- Education: Georgetown University (BA) University of Chicago (JD)
- Employer: University of Chicago Law School
- Known for: Business law, finance law, and bankruptcy law

= Anthony J. Casey =

American legal scholar

Anthony J. Casey is an American legal scholar who is currently the Donald M. Ephraim Professor of Law and Economics at the University of Chicago Law School. He is an expert on business law and bankruptcy law. In 2020, Casey was appointed as deputy dean of the law school.

==Life and career==

Casey graduated from Georgetown University with a Bachelor of Arts, magna cum laude, in 1999, majoring in economics and political theory. He was a member of Phi Beta Kappa. In 2002, he graduated with a J.D. magna cum laude from the University of Chicago Law School, where he won the John M. Olin Prize for the Outstanding Student in Law and Economics and was a member of the Order of the Coif and the University of Chicago Law Review.

After graduating from law school, Casey clerked for Judge Joel Flaum on the U.S. Court of Appeals for the Seventh Circuit. Between 2004 and 2006, he worked at Wachtell, Lipton, Rosen & Katz before moving to Kirkland & Ellis in Chicago, where he made partner in 2008.
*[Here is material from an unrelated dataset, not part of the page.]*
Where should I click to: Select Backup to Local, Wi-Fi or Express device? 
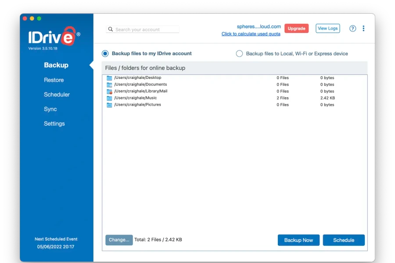tap(239, 53)
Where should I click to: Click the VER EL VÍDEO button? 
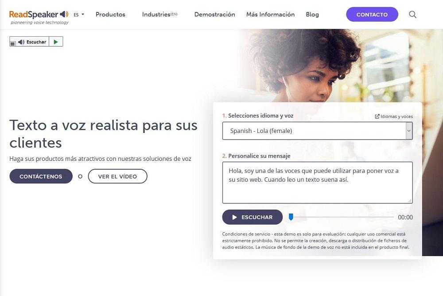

Casey joined the faculty at the University of Chicago Law School as a Bigelow Fellow and Lecturer in Law in 2009. In 2016, he was appointed a professor of law. His research focuses on the intersection of finance and law, and he has co-written a casebook on bankruptcy law. Casey teaches courses and seminars in corporate governance, business law, bankruptcy and reorganization, finance, litigation strategy, civil procedure, and law and technology. In 2020, he was a visiting professor at Harvard Law School.